Full Conversation Pipeline Example

Below is the minimal Blueprint graph for a single conversation turn.

[Input Action "Talk"]
    │
    ▼
[Record and Transcribe (STT Async)]  Duration=5s
    │ OnSuccess
    ▼
[Send Message to LLM (Async)]  UserMessage=TranscribedText
    │ OnSuccess
    ▼
[Speak Text (TTS Async)]  Text=ResponseText
    │ OnSuccess
    ▼
[Animate Character From Wav File Async]  PathToWav=WavFilePath  Character=MetaHumanRef
    │ AudioSendCompleted
    ▼
[Delete File]  FilePath=WavFilePath   ← clean up temp file

For a continuous conversation (the NPC remembers context) you need to maintain a conversation history array and pass it as additional system/assistant messages. The SystemPromptOverride parameter can carry a JSON-serialised history string, or you can extend the plugin with a stateful conversation manager component.

Provider Reference

LLM Providers

Any OpenAI-compatible /chat/completions endpoint works. Set LLM Base URL accordingly.

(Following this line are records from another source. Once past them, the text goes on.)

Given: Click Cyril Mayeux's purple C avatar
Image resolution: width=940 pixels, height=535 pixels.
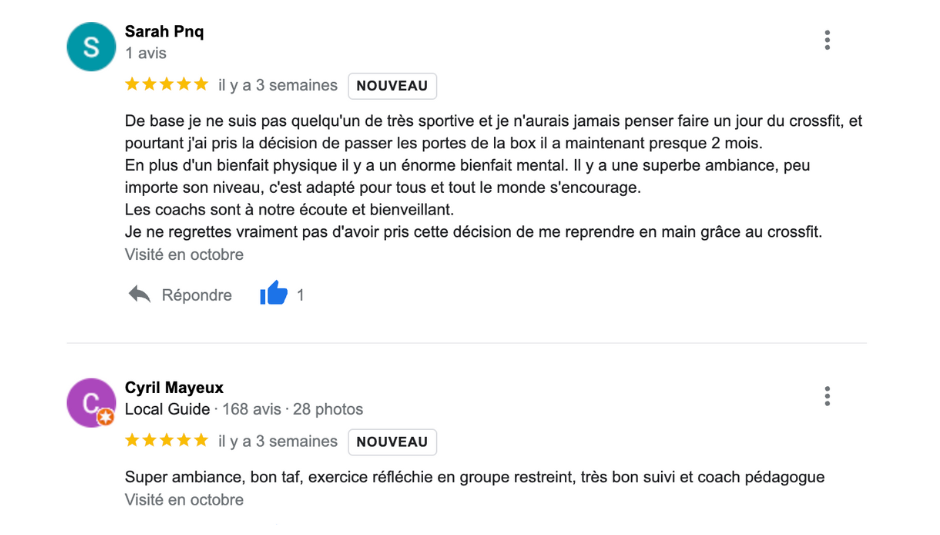Looking at the screenshot, I should coord(91,403).
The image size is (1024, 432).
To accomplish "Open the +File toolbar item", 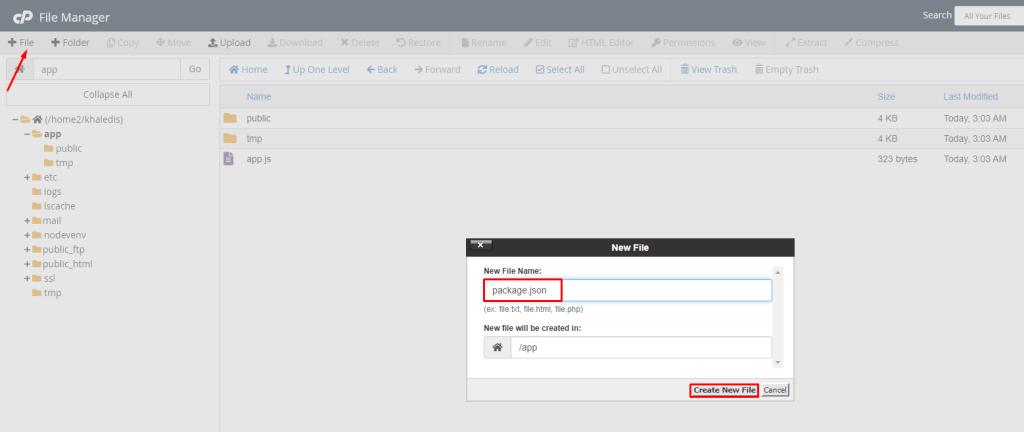I will click(20, 43).
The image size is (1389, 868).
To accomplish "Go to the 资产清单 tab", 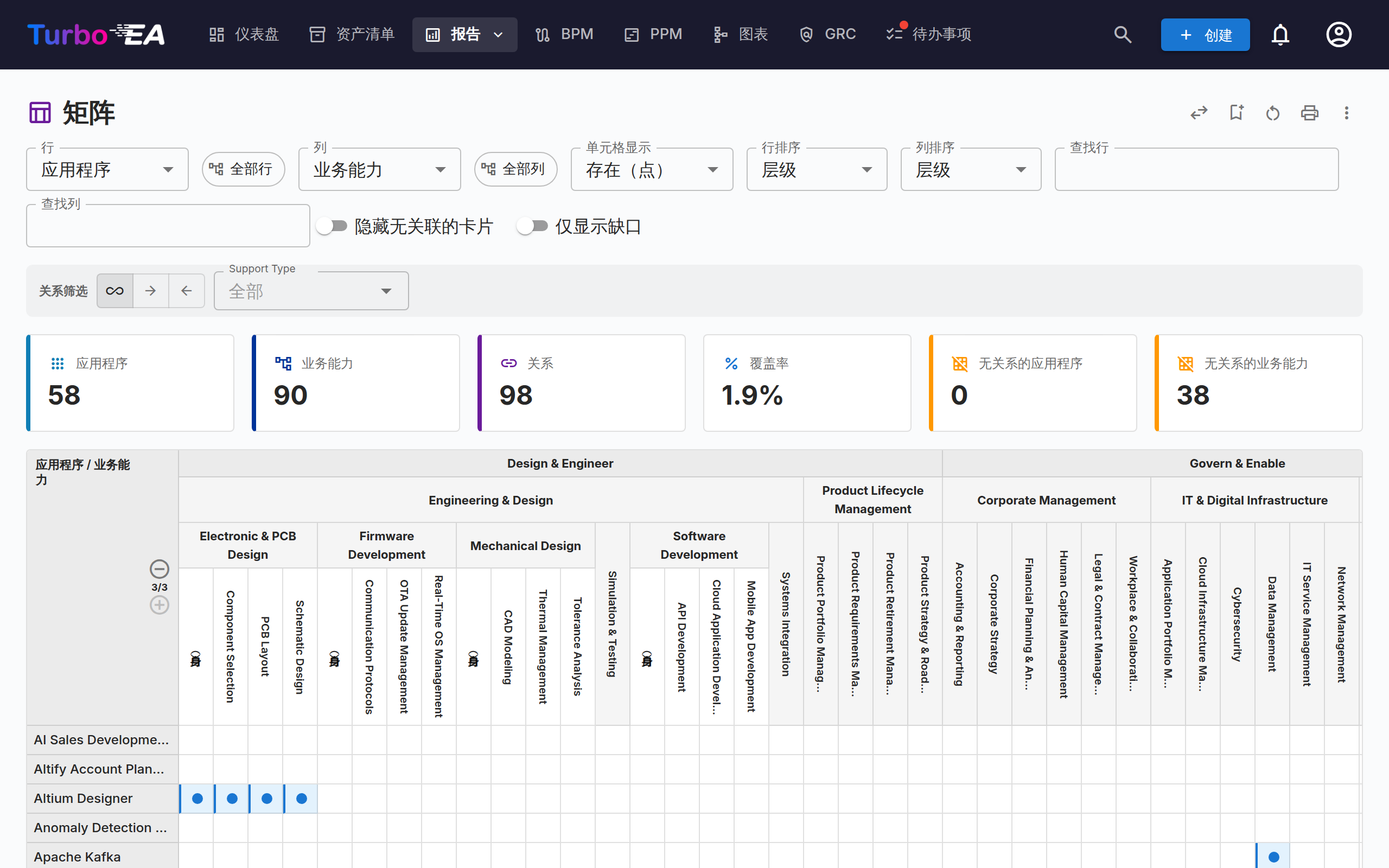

Provider	Base URL	Recommended model
Cerebras	`https://api.cerebras.ai/v1`	`llama-3.3-70b` (fast, free tier)
OpenAI	`https://api.openai.com/v1`	`gpt-4o-mini`
Ollama (local)	`http://localhost:11434/v1`	any pulled model, e.g. `llama3`
LM Studio (local)	`http://localhost:1234/v1`	any loaded model
Groq	`https://api.groq.com/openai/v1`	`llama-3.3-70b-versatile`

TTS Providers

ElevenLabs (primary)

Endpoint: https://api.elevenlabs.io/v1/text-to-speech/{voice_id}?output_format=pcm_22050
Auth: xi-api-key header
Output: raw int16 PCM at 22 050 Hz, mono, wrapped in a WAV container by the plugin
Voice library: https://elevenlabs.io/voice-library

System TTS (fallback)

When ElevenLabs is unavailable (no key, HTTP error), the plugin falls back to the platform's built-in speech synthesizer.

Platform	Tool used	Notes
Windows	PowerShell + `System.Speech.Synthesis`	No extra install needed. ~2–3 s startup latency.
macOS	`/usr/bin/say` + `afconvert`	Built-in. Supports many voices via System Preferences → Accessibility → Spoken Content.
Linux	`espeak-ng`	Install with `sudo apt install espeak-ng`. Uses `-f` (file input) and `-w` (WAV output) flags.

STT Providers

Whisper API (primary, OpenAI-compatible)

Endpoint: POST {base_url}/audio/transcriptions (multipart/form-data)
Field file: WAV audio, 16-bit PCM, mono — auto-generated by the plugin from the microphone at the device's native sample rate
Field model: as configured in Project Settings
Response: { "text": "transcribed text" }

Compatible servers:

Option	URL	Notes
OpenAI	`https://api.openai.com/v1`	Hosted, `whisper-1` model
Faster-Whisper server	`http://localhost:9000`	Local GPU inference, very fast
Whisper.cpp server	`http://localhost:8080`	CPU-friendly, OpenAI-compatible API
Groq	`https://api.groq.com/openai/v1`	Free tier, `whisper-large-v3-turbo`

System STT (fallback)

When the Whisper API is unavailable, times out, or returns an error, the plugin automatically falls back to platform speech recognition. This also fires when STT Provider is set to System STT only.

Platform	Tool used	Notes
Windows	PowerShell + `System.Speech.Recognition`	Built-in (requires .NET Framework ≥ 3.5). Accuracy is lower than Whisper for open-domain speech.
macOS	—	Not available. OnFailure fires with a log message suggesting a local Whisper server.
Linux	—	Not available. OnFailure fires with a log message suggesting a local Whisper server.

Platform Notes

Windows (Win64) — Fully tested path. Microphone capture uses the Windows Audio Session API (WASAPI) via UE's AudioCapture module.
macOS — Microphone capture works via CoreAudio. System TTS uses say/afconvert (built-in). Ensure NSMicrophoneUsageDescription is set in Info.plist.
Linux — Microphone capture works via PulseAudio/ALSA. System TTS requires espeak-ng.
Other platforms (Android, iOS, Console) — LLM and TTS (ElevenLabs) work on any platform that has internet access. Microphone capture (STT) and system TTS fallback depend on platform support.

Troubleshooting

"Failed to open default capture stream"

Check microphone permissions (Windows Privacy settings / macOS System Settings).
Make sure no other application has an exclusive lock on the microphone.
Try a different microphone device.

LLM returns HTTP 401 / 403

Double-check the LLM API Key in Project Settings.
For Cerebras, ensure the key starts with csk-. For OpenAI, it starts with sk-.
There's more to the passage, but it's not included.